Samstag, 31. Oktober 2009

Nancy


„Nancy! Komm sofort hierher!“ Wieder einmal brüllte ihr Vater hinterher.

Nancy war 19 und lebte noch bei ihren Eltern. Eigentlich wollte sie schon längst ausgezogen sein, bisher konnte sie sich aber noch keine Wohnung leisten. Zuerst waren ihre Eltern erfreut gewesen, doch zumindest ihr Vater schien es jetzt zu bedauern. In letzter Zeit gab es viele Gerüchte und Stimmen, die um Nancy laut wurden. Auch stand schon öfters die Polizei vor der Tür. Das passte Mr. Richards nicht. Er war ein angesehener Mann und wollte nicht, dass es Gerüchte gab, aber was wollte er tun? Sei eigen Fleisch und Blut vor die Tür setzen?
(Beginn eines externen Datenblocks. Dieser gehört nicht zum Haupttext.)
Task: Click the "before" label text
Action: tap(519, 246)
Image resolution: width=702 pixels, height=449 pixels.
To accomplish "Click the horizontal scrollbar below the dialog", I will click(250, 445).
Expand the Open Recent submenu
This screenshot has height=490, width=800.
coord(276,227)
Nein! Soweit wollte er dann doch nicht gehen.

Schließlich konnte sie ja nichts dafür. Der Psychologe hatte doch eine leichte Schizophrenie festgestellt. Das ist nicht ihre Schuld!

An diesen rettenden Gedanken hatte er sich geklammert, seit das mit Nancy angefangen hatte.

Doch was er heute gesehen hatte, brachte das Fass zum Überlaufen!

„Was will der den jetzt schon wieder?“ fragte sich Nancy sichtlich genervt. Sie legte die Zigarette, die sie sich grade gedreht hatte aus der Hand und ging aus ihrem Zimmer.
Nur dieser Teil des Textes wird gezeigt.